Flow Cytometry
Methods
A sample of the culture-expanded ASCs described above were frozen and preserved in liquid nitrogen, thawed, and expanded for one additional passage (total of 5 passages) prior to flow cytometric analysis. Cells from 7 of the 10 pigs were harvested by either trypsinization (0.05%) or EDTA (5mM) treatment, washed, and incubated with appropriate antibodies. Antibodies were selected based upon reported affinities to porcine antigens: anti-CD29 (0.5mg/ml, Becton Dickinson Biosciences (BD) #552369), anti-CD31 (0.2mg/ml, BD #555027), anti-CD34 (0.2mg/ml, R&D Systems #AF3890), anti-CD45RA (0.5mg/ml, BD #522546), anti-CD90 (0.5mg/ml, BD #555595), and anti-CD105 (20ml, Abcam #53318).
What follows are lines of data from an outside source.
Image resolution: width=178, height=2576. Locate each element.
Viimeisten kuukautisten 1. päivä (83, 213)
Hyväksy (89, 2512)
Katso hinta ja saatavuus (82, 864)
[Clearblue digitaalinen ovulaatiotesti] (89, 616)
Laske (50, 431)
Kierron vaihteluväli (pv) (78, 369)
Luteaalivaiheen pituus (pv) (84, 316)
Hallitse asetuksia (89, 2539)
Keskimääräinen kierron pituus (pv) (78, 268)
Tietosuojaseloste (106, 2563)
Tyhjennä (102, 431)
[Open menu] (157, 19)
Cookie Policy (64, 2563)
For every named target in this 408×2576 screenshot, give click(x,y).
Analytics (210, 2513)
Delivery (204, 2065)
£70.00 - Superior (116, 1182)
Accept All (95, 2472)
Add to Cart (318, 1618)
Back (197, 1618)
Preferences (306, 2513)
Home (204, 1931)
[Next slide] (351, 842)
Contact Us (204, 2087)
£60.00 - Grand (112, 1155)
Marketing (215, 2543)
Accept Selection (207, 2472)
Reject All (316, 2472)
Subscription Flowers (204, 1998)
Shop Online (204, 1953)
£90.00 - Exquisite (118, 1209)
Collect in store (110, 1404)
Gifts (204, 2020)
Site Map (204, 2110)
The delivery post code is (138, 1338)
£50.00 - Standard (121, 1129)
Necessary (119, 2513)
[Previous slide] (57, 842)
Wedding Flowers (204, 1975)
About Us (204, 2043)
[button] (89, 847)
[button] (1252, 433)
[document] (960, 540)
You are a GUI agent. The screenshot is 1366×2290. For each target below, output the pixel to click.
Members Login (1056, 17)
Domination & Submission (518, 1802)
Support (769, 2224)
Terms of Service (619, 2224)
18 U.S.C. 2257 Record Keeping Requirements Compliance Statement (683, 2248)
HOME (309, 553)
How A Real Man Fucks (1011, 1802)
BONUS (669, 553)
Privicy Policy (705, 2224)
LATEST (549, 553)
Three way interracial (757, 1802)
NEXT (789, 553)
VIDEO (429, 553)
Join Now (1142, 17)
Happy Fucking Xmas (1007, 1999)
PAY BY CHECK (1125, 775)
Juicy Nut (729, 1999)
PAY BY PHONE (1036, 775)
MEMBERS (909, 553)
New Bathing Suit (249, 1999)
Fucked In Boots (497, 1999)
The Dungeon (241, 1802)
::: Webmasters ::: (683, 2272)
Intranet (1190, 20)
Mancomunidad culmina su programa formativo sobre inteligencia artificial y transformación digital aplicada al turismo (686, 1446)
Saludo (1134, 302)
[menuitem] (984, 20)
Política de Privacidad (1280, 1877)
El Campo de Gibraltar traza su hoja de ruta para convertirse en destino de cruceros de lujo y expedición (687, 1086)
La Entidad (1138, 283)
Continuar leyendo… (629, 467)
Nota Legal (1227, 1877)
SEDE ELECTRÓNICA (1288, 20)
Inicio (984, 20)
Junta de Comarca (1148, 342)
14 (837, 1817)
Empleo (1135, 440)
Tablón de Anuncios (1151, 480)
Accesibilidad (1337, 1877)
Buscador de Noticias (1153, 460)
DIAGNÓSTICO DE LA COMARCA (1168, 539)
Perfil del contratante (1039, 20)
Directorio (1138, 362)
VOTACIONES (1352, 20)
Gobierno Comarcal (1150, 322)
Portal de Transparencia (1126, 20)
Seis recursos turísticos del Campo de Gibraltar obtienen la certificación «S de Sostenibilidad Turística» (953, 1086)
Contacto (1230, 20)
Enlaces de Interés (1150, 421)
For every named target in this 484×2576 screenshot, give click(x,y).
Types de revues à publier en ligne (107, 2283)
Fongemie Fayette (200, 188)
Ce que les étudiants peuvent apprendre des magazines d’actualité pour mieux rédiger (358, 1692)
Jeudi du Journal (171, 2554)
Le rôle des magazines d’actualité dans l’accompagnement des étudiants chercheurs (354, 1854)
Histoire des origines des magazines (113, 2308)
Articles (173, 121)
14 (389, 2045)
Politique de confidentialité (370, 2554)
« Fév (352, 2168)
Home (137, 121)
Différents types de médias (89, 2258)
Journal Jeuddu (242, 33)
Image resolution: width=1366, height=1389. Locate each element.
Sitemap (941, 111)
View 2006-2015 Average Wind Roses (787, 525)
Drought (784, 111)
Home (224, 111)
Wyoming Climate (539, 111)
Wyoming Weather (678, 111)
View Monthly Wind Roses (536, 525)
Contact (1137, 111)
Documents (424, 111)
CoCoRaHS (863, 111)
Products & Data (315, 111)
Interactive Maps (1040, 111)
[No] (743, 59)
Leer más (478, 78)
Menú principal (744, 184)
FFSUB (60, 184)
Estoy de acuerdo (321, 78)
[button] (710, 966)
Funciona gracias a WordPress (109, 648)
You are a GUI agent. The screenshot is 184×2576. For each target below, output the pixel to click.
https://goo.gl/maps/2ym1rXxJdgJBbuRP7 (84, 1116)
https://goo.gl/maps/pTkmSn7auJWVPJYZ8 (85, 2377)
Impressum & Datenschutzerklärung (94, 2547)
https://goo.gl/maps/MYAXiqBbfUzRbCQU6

Appropriate secondary antibodies and controls were employed: BD #550617, #554001, #555748, #557273, and Santa Cruz #2348. After antibody incubation, the cells were washed and resuspended in a propidium iodide solution (BD #556463) to identify dead cells, which comprised less than 5% of the total cell population. Samples were analyzed using a FACSCaliburTM flow cytometer and CellQuest software (BD Biosciences). Ten to twenty thousand events were acquired per antibody set. Positive staining cells were identified as events with fluorescence intensity greater than the 99th percentile of the corresponding control sample.
Results
Flow cytometric analysis was performed to determine whether ASC-associated stromal (CD29, CD90, CD105) and mesenchymal stem cell (CD34) markers were expressed within the collected ASCs. Representative histograms for the different CD antigens examined are shown in Supplemental Figure 1a. The average percent of cells expressing a particular antigen among ASCs from different pigs is shown in Supplemental Figure 1b. The cells did not express CD45, a hematopoietic cell marker, however nearly all expressed CD29, CD34 and CD90. CD105 (Endoglin) was scored as positive in only 54.1 ± 16.0% of the cells. The small shift of the entire population of CD105+ cells from controls (S.F. 1a, lower right) likely indicates a higher percentage of cells actually express CD105, but do so only at low levels. A vascular endothelial marker, CD31 was present at low levels in 5 of the 8 samples examined (17.9 ± 8.7%), and nearly absent in the remaining 3 samples (1.9 ± 0.9%), resulting in significant overall variability (11.9 ± 7.7% CD31+). No correlation could be found between CD31-positivity in these cells and either culture doubling times or bone formation in vivo (not shown).